79 Cancri

Observation data Epoch J2000.0 Equinox ICRS
- Constellation: Cancer
- Right ascension: 09^{h} 10^{m} 20.85830^{s}
- Declination: +21° 59′ 47.0994″
- Apparent magnitude (V): 6.04

Characteristics
- Evolutionary stage: red giant branch
- Spectral type: G5 III
- B−V color index: 0.871

Astrometry
- Radial velocity (R_{v}): −3.24±0.13 km/s
- Proper motion (μ): RA: +3,035 mas/yr Dec.: +5.080 mas/yr
- Parallax (π): 8.1760±0.0348 mas
- Distance: 399 ± 2 ly (122.3 ± 0.5 pc)
- Absolute magnitude (M_{V}): 0.78

Details
- Mass: 2.30 M_{☉}
- Radius: 9.41+0.38 −0.57 R_{☉}
- Luminosity: 57.6±0.6 L_{☉}
- Surface gravity (log g): 2.88 cgs
- Temperature: 5,076±47 K
- Metallicity [Fe/H]: −0.10 dex
- Age: 770 Myr
- Other designations: 79 Cnc, BD+22°2063, GC 12655, HD 78715, HIP 45033, HR 3640, SAO 80674, WDS 09103+2200

Database references
- SIMBAD: data

= 79 Cancri =

G-type star in the constellation Cancer

79 Cancri is a star in the constellation Cancer, located 399 light years from the Sun. It is just visible to the naked eye as a dim, yellow-hued star with an apparent visual magnitude of 6.04. This object is gradually moving slower to the Earth with a heliocentric radial velocity of −3.2 km/s.

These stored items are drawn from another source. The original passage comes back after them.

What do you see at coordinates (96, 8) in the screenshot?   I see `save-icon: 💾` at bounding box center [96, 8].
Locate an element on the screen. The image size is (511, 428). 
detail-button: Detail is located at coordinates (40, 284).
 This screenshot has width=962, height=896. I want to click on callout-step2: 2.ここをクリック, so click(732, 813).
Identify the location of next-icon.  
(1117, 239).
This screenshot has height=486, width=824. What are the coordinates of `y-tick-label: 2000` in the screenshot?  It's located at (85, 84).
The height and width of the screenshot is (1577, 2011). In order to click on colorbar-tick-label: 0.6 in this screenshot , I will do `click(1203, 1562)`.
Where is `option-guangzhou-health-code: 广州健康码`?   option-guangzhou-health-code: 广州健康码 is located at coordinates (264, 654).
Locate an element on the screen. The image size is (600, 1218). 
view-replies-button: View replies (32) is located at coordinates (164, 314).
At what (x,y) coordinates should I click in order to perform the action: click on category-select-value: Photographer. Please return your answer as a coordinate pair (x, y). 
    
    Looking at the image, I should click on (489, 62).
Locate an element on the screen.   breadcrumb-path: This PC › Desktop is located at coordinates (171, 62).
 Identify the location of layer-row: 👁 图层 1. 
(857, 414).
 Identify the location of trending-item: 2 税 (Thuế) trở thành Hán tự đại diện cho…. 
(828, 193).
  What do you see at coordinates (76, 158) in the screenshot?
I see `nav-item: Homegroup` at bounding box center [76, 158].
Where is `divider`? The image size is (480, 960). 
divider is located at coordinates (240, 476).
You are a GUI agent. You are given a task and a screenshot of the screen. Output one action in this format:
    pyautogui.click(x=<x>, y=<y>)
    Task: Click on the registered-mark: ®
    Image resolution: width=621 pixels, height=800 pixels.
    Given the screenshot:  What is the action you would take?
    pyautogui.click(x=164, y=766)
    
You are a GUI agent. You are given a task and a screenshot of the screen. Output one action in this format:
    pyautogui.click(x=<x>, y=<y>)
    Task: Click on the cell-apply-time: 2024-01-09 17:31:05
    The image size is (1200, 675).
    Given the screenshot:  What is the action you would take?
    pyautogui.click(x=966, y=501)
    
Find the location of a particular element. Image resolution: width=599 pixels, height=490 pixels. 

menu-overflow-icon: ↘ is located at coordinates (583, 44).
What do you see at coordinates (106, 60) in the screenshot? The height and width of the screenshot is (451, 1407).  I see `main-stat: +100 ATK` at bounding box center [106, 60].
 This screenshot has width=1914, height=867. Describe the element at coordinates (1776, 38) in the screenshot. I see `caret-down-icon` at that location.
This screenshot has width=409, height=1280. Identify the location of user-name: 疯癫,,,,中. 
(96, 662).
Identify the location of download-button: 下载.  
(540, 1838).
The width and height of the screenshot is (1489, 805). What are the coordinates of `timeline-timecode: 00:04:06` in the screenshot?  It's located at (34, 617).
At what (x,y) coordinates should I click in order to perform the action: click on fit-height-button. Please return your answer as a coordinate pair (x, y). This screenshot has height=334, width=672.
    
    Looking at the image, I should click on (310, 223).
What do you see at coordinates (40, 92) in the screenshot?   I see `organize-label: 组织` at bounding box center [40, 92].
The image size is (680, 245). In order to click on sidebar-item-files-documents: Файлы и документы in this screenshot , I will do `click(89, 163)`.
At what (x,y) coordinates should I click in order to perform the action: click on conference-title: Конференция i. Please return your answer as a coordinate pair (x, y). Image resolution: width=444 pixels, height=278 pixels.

This is an aging giant star with a stellar classification of G5 III, which indicates that, at the age of 770 million years, it has exhausted the hydrogen at its core and evolved away from the main sequence. The star has 2.30 times the mass of the Sun and has expanded to 9.4 times the Sun's radius. It is radiating 58 times the Sun's luminosity from its enlarged photosphere at an effective temperature of 5,076 K.